In the end, I decided to take the pension currently on offer so I could step down from my teaching role, but continue to pursue my research and writing interests (my first novel has been in progress for far too long without sufficient progress). 

And so, after 30 years as a researcher in education, psychology, social policy and history, and 25 years as a teacher in many different sectors, new roads begin to beckon. 

Teacher identity

Most academic research on teacher identity deals with the other end of the teacher experience: how it is built in the first place. 

Beauchamp and Thomas remind us that, even once the concept of “me, the teacher” becomes a reality, “a teacher’s identity shifts over time under the influence of a range of factors both internal to the individual, such as emotion, and external to the individual, such as job and life experiences in particular contexts”, and that throughout the career, the teacher identity is “multi-faceted and dynamic”.

I can identify with this, having started my teaching career in a type of community education that doesn’t exist any more, then moved on to gain several teaching qualifications including QTS, while teaching in further education, schools and higher education, including more than 20 years as an Open University associate lecturer.

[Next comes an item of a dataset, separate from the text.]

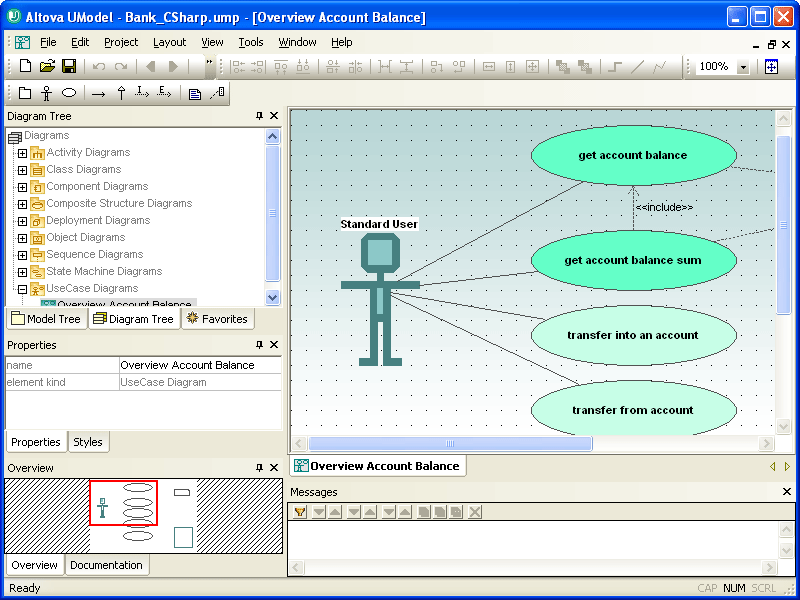Click the diagram's horizontal scrollbar thumb

click(450, 443)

Every role brought unique and different facets of identity, but always with the solid core of “teacher”.

Now, for the first time since 1994, I have no timetabled teaching on the horizon. I am most definitely experiencing this as a discontinuation.

Who am I?

So am I still a teacher? Some would say no.

But then what of all those senior Edutwitter colleagues, some many years retired, who frequently make wonderfully insightful contributions to conversations about teaching, drawn from their long experience? Their loss would certainly remove depth and reflection from ongoing conversations. 

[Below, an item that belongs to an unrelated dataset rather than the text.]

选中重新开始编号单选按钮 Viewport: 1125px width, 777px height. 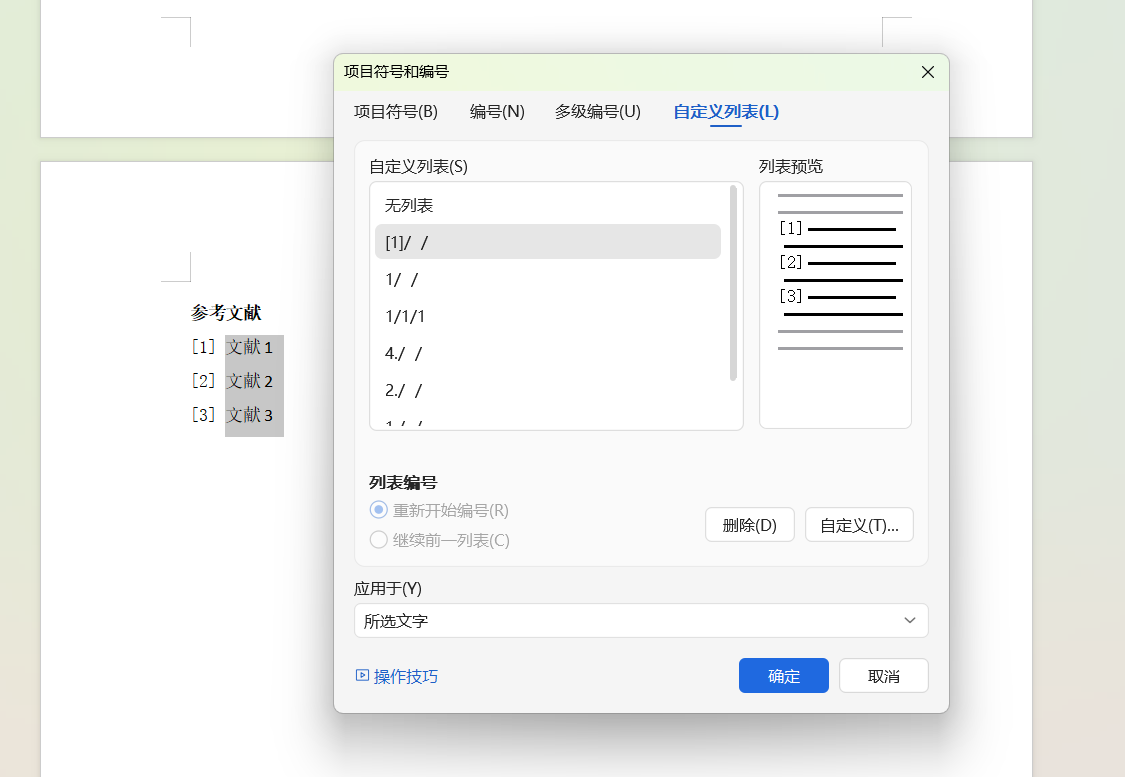[x=378, y=509]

And then, of course, there are many other informative, diverse voices adding to the richness and quality of the conversation: those who were once classroom teachers, but have since become consultants and/or advisers who visit many different schools in the course of their work; headteachers who no longer teach in the classroom but are intricately involved in what happens within it due to management and mentoring responsibilities; and teacher-researchers like myself who focus intently on particular questions in education through meticulously reviewing the existing literature and observing current practice, both their own and that of other people.

What makes a teacher?

I regularly read posts and blogs, usually heartfelt and deeply introspective, from those currently struggling with teacher identity, who choose to leave posts that they feel are no longer right for them, seeking other roles that may or may not involve direct learner contact. Some eventually choose to return to the classroom. 

In which case, are they still teachers in the sense that they were when they left? As a relatively late entrant to teaching, having first worked in government administration prior to having children and spending some years as a full-time parent, I have always found that my experience of life “outside” added depth to my own teacher identity.

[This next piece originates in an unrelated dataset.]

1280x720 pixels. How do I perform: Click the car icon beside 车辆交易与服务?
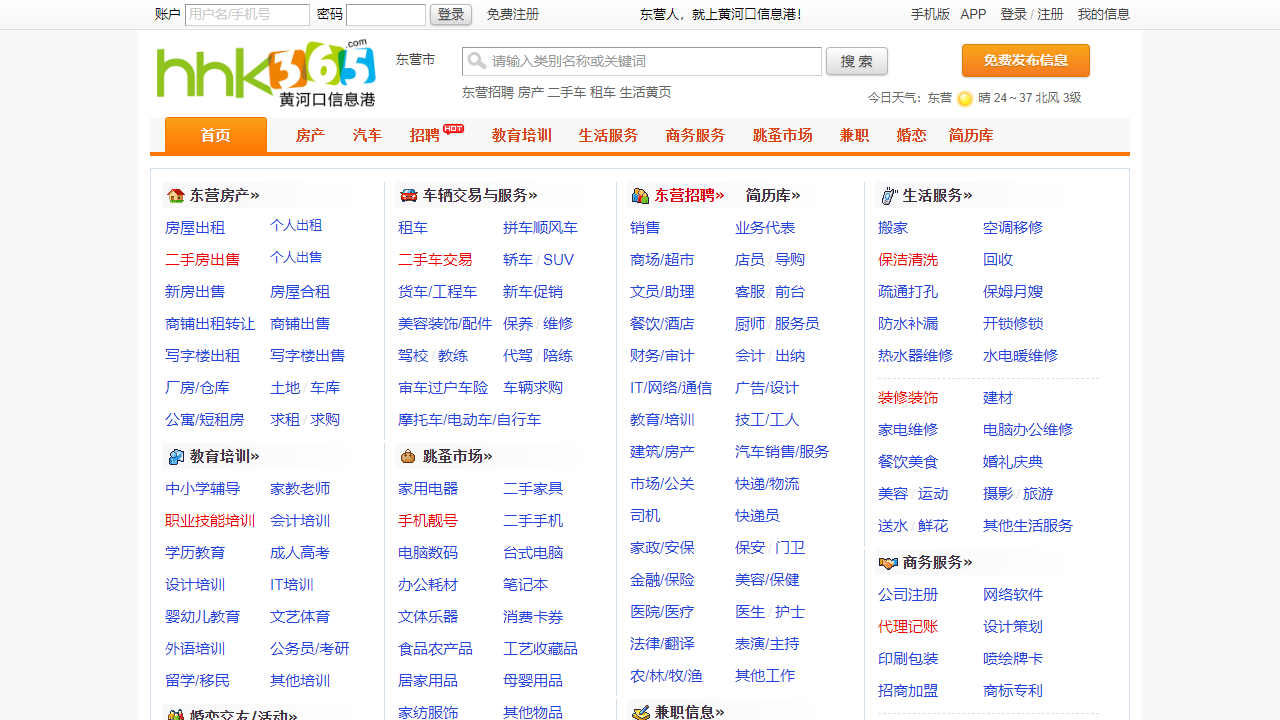point(408,196)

I think that the same would also surely be true for a teacher who takes a career break to refresh the ways in which they create meaning and psychological integrity within their lives.

Others may sometimes seek to define us within their own parameters of identity, but in the end it is up to individuals to define who they are, and how they present this to the world. 

Within such personas, a professional identity that has been built over a significant proportion of a lifetime cannot be credibly denied.

While we may be early years teachers, primary teachers, secondary teachers, further education teachers, higher education teachers, retired teachers, teachers currently on a career break or teachers in many other myriad life and career stages, including that of transition, all of those who teach, or have taught, are all undeniably teachers. 

And, as such, we are all a rich source of continuing professional development for one another. 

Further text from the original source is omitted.